Kudus  

RS Sarkies Aisyiyah Kudus Terapkan Kelas Rawat Inap Standar

Tambah 35 Bed Baru

dr. Hendra Octavianto, Direktur RS Sarkies Aisyiyah Kudus. (DYAH NURMAYA SARI/JOGLO JATENG)

KUDUS, Joglo Jateng– Rumah Sakit Sarkies Aisyiyah Kudus kini menjadi role model bagi rumah sakit lainnya. Yakni percontohan penerapan sistem dan fasilitas Kelas Rawat Inap Standar (KRIS).

Rumah sakit tersebut menambah kapasitas layanan rawat inap dengan membuka kamar baru di lantai tujuh. Sebanyak 32 kamar dengan total 35 tempat tidur telah disiapkan untuk menunjang kebutuhan pasien yang menginginkan kenyamanan lebih. Kamar-kamar tersebut dikonsep seperti kelas premium, dengan fasilitas setara VIP namun tetap terjangkau oleh masyarakat.

Direktur RS Sarkies Aisyiyah Kudus, dr. Hendra Octavianto menjelaskan, penambahan ini merupakan bagian dari upaya rumah sakit dalam memberikan pilihan layanan kepada pasien tanpa mengurangi prinsip kesetaraan.

“Di lantai tujuh kita baru menambah kamar sebanyak 32 dengan total 35 tempat tidur. Karena satu kamar satu tempat tidur, kita membuat kelas ini seperti kelas premium,” jelasnya qbaru-baru ini.

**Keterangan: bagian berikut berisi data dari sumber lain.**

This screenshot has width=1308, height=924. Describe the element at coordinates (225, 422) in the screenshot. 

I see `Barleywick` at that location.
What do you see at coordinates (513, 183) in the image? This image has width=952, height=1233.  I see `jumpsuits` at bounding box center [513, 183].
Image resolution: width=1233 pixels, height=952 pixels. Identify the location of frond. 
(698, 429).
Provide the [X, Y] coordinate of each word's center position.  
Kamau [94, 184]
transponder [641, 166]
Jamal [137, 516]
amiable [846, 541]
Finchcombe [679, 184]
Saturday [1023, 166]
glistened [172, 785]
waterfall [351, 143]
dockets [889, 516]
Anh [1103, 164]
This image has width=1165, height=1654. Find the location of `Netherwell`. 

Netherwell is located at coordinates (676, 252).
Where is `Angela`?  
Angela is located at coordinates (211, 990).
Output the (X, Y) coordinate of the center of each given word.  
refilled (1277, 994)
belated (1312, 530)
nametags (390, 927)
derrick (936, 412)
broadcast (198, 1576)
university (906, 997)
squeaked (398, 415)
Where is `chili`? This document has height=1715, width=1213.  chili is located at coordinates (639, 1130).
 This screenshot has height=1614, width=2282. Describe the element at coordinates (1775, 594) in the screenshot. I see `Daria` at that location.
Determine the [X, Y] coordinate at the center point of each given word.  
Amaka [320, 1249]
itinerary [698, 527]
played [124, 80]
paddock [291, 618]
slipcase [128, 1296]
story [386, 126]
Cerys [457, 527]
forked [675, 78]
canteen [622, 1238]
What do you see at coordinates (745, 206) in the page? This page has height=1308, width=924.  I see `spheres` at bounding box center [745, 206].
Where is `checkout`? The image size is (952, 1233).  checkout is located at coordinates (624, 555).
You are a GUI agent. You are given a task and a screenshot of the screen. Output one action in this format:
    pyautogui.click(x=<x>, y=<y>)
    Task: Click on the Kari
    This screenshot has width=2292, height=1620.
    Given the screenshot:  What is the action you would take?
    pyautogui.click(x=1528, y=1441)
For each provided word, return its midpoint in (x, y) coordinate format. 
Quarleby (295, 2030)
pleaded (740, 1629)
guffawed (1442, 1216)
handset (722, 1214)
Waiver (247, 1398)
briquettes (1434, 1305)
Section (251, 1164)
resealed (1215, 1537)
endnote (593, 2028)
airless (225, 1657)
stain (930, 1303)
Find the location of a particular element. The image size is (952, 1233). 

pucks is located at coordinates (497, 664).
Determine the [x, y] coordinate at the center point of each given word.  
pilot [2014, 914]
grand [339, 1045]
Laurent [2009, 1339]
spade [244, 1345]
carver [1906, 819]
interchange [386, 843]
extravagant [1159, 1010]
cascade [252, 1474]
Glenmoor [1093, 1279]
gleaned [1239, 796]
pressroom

Menurutnya, kehadiran kelas premium ini bertujuan untuk memberikan variasi layanan bagi pasien. Terutama di tengah fokus nasional terhadap akreditasi rumah sakit melalui program Kredensial Rumah Sakit Indonesia Sehat (KRIS), yang mengupayakan standarisasi kamar rawat inap di seluruh Indonesia.